Kinder versinken in der virtuellen Welt

Berlin · Kinder sind heute eigentlich ständig im Netz unterwegs. Das bleibt nicht ohne Folgen für die Gesundheit. Allerdings leben oft Mama und Papa ihrem Nachwuchs ein schädliches Surf-Verhalten vor.

Wird die digitale Welt zum Fluch? Manche Eltern klagen bereits, ihren Kindern nicht mehr in die Augen schauen zu können, weil sie nur noch auf ihr Smartphone starren. Einer neuen Studie der Techniker Krankenkasse (TK) zufolge verbringt die Hälfte der 12- bis 17-Jährigen nach Ansicht ihrer Eltern zu viel Zeit im Netz- mit negativen Folgen für die Gesundheit.

TK-Vorstandschef Jens Baas hat es in der eigenen Familie erlebt. Während man gemeinsam mit der Tochter einen eineinhalb Stunden langen Film anschaute, waren auf deren Handy 200 Nachrichten aufgelaufen. Arbeitsministerin Andrea Nahles (SPD ) wolle zwar eine Anti-Stress-Verordnung für Betriebe. Aber viele Jugendliche "kennen längst keinen Feierabend mehr", weil sie ständig im Netz sind. Deshalb müsse der Umgang mit den digitalen Medien bei der Gesundheitsförderung genauso in den Blickpunkt rücken wie eine sinnvolle Ernährung oder Stressbewältigung, forderte Baas.

Vier von fünf Jugendliche besitzen ein Smartphone, mit dem sie mobil surfen können. Knapp zwei Drittel haben einen Computer. Allerdings gibt es regionale Unterschiede. Während in Baden-Württemberg und Bayern 55 Prozent der Jugendlichen einen Rechner haben, sind es bei den Spitzenreitern Sachsen, Sachsen-Anhalt und Thüringen 71 Prozent. Die Saarländer liegen mit 68 Prozent nur knapp darunter.

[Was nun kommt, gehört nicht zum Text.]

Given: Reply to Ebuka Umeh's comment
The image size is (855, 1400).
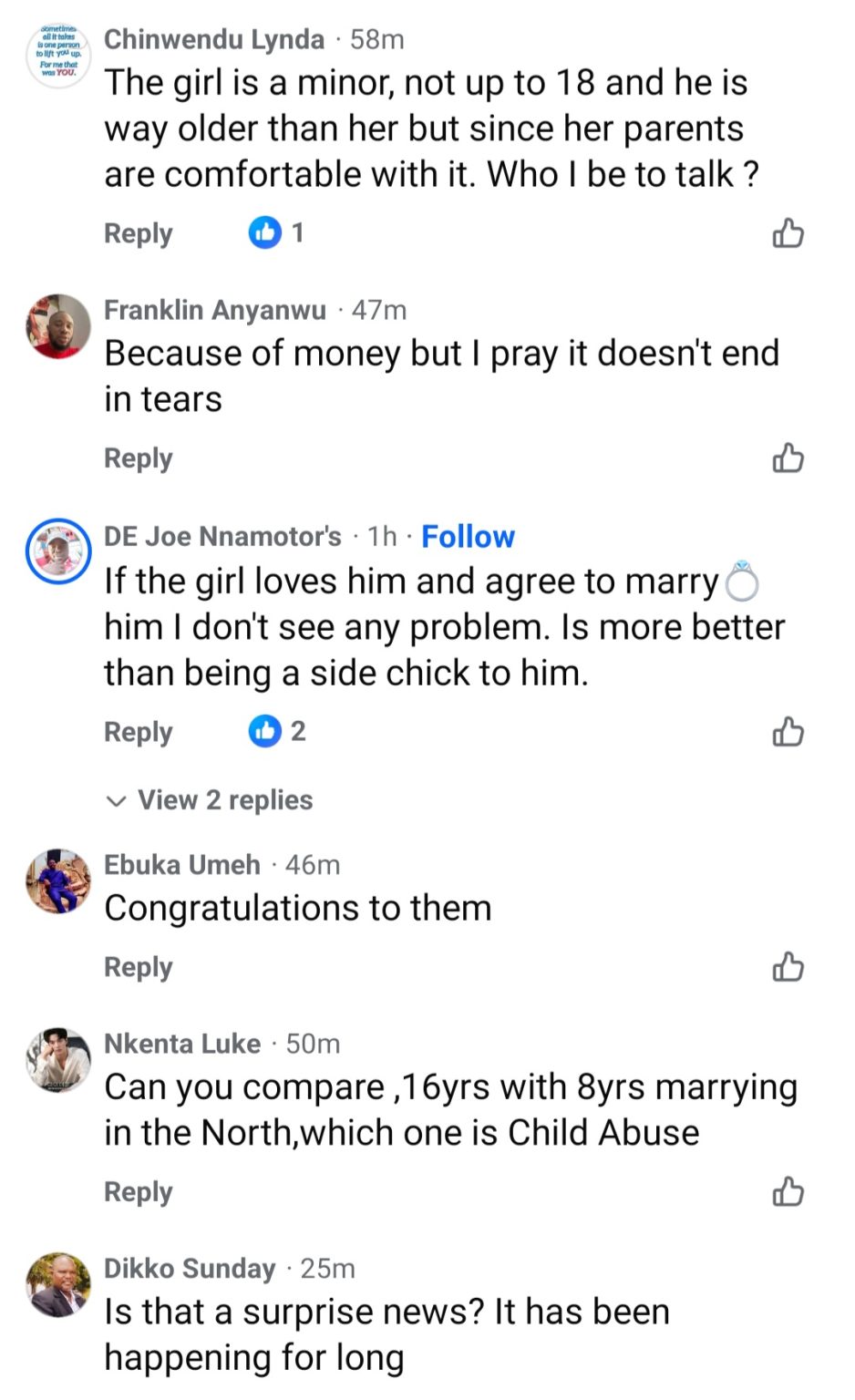Looking at the screenshot, I should [138, 966].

Im Schnitt sind Jugendliche täglich 179 Minuten im Netz. Laut Studie werden aber nur sieben von zehn jungen Leuten von ihren Eltern kontrolliert, was sie sich "online" anschauen und was nicht. Vier von zehn Jugendlichen dürfen ohne Limit surfen, bekommen von ihren Eltern also keine Vorschriften. Dabei plagt viele Mütter und Väter das schlechte Gewissen. Der Aussage, man müsste sich mehr um die Internet-Nutzung des Kindes kümmern, stimmen 25 Prozent zu. Jeder zehnte Erziehungsberechtigte meint, mit seinem Online-Verhalten kein gutes Vorbild zu sein.

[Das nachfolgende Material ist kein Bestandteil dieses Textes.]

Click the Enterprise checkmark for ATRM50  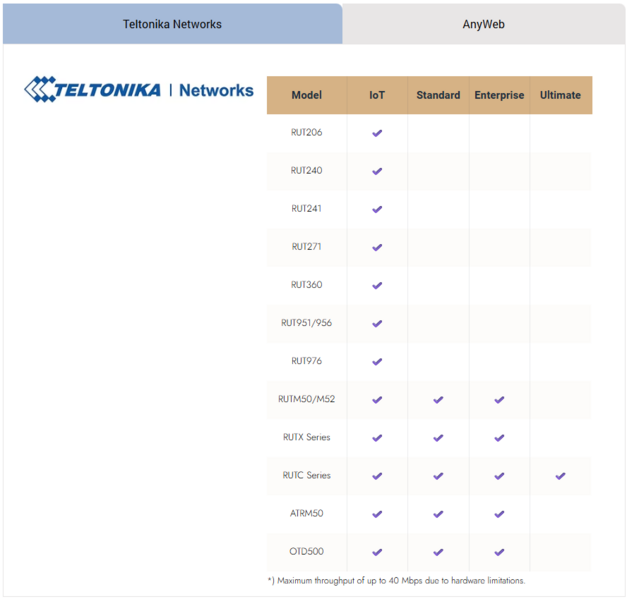(x=499, y=514)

Sitzen Jugendliche nach einem langen Schultag in ihrer Freizeit auch noch lange vor dem Computer, bleibt das nicht ohne Folgen für die Gesundheit. Experten empfehlen mindestens eine Stunde Bewegung am Tag. Das schaffen gerade mal drei von zehn Jungen und nur jedes fünfte Mädchen. Fast ein Fünftel der Jugendlichen, die "deutlich zu viel" im Netz sind, leidet an Rückenschmerzen. Bei Kindern mit unauffälligem Online-Verhalten ist es nur jedes zehnte. "Jugendliche, deren Gehirn mangels Bewegung schlechter durchblutet ist, haben auch eine geringere mentale Leistungsfähigkeit", erklärte der TK-Chef. So leide fast jeder dritte Extremsurfer an Konzentrationsstörungen, ein Viertel klage über Kopfschmerzen. Auch Aggressivität und Schlafstörungen kämen deutlich häufiger vor.

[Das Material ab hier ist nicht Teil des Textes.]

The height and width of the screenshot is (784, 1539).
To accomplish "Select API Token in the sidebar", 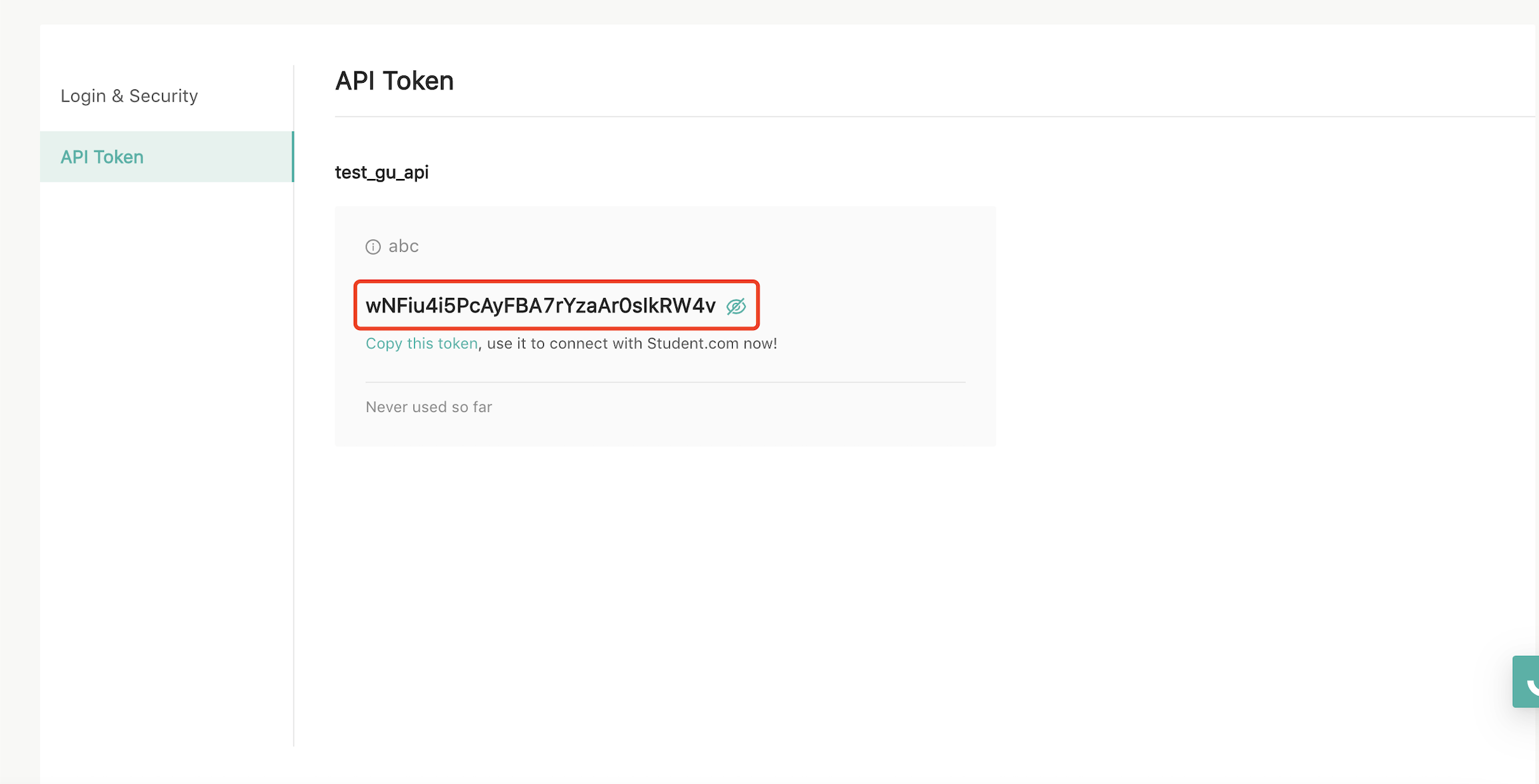I will click(102, 157).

Das digitale Zeitalter lässt sich nicht zurückdrehen. Was also tun? Wie bei so vielen Dingen käme es auf die richtige Dosis an, so Baas. "Was wir Medienkompetenz nennen, hat viel mit allgemeiner Lebenskompetenz zu tun." Wie man ein Kind dazu anhalte, nicht mit Fremden mitzugehen, müsse man sich darum kümmern, was Kinder im Netz machten. "Und wenn sie im wirklichen Leben Anerkennung erfahren, ist die Gefahr geringer, dass sie zu tief in virtuelle Welten versinken."